A team of students from ECU’s User Experience (UX) Design Certificate program recently won an award for their app teaching financial literacy to youth from low-income households.
Called Pygg, the app was recognized with an award for Best UI/UX (user interface/user experience) Design at the Build’23 Hackathon.
Billing themselves Ctrl+S, students Sydney Batters, Carmen Tin, Diana Tu and Jancis Wong designed and built the app over a gruelling 48 hours. None of them had competed in a previous hackathon. Their goal was to test their skills as they neared the end of their UX training.
“We were excited alone to participate and see how we can compare ourselves to the other participants in the hackathon,” Carmen tells me via email.
“Once we realized we won the award, it was certainly very exciting and rewarding. We are elated. It definitely gives us a huge boost of confidence as we are slowly approaching the end of our program and preparing ourselves for job interviews and applications.”
Pygg is partly a response to statistics showing financial literacy as a critical determinant of health. As of 2020, Statistics Canada lists roughly one in ten Canadians as living in low-income families. Pygg aims to help young people gain a clearer understanding of how to handle their finances. The app teaches skills including debt management and achieving financial goals.

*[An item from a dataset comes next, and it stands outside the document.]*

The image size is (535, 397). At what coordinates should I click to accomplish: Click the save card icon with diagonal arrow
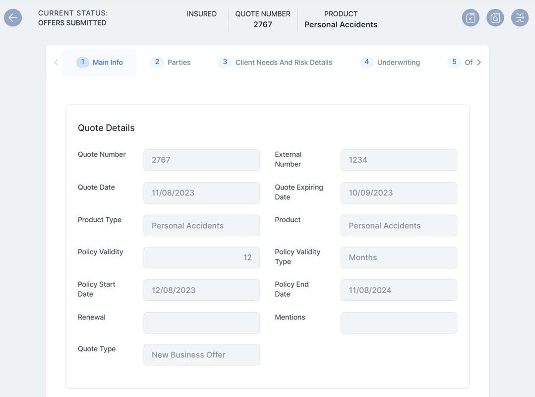[x=471, y=18]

“Our team noticed that financial literacy is never something we learned inside a classroom,” Jancis says. “Without early financial education, it becomes a barrier for people to manage their finances and plan for their future successfully.”
The students met in the UX Design Certificate program. Each of the four team members brought unique skills from previous work experience. They’d also worked together on class projects before the hackathon.
“So, we knew before the hackathon began that this was a group of people who were capable, inspired, and motivated to succeed,” Diana says.
The app’s name comes from the clay originally used to make household plates and pots. People would often use one of these vessels to store their spare change. Such vessels came to be known as “pygg” banks or pots. Eventually, this tradition evolved into modern piggy banks.
Building the app in less than 48 hours was “stressful but exhilarating,” Diana says. But the hackathon was also “one of the most memorable experiences in our UX design journeys,” she adds.
“Coming up with a product idea we were all passionate about, taking it from ideation to launch and presenting it in front of industry judges in such a short timeframe is something we are all immensely proud of.”
The group naturally found its rhythm and made decisions as a team. They pushed themselves to include “ample, reputable secondary research, a well-thought-out visual identity and strong UI design principles,” Sydney tells me.
And their commitment shows. Their final product is graceful, polished and user-friendly. They took inspiration from blockbuster apps such as Mint and Duolingo. Pygg employs calm, friendly colours and easily legible typefaces. All text and buttons also meet accessibility standards.
According to Sydney, the team’s success is partly due to the collaborative emphasis of ECU’s UX Design Certificate program. Their training in “crucial industry standard tools and skills” was also essential.
“Emily Carr University has crafted one of the industry’s best UX Design certification programs,” she says.
“We are incredibly grateful to the brilliant and hard-working educators who have supported our growth as students throughout this program. They certainly prepared us well for this Hackathon. All of our team members will be seeking employment and continued education post-graduation.”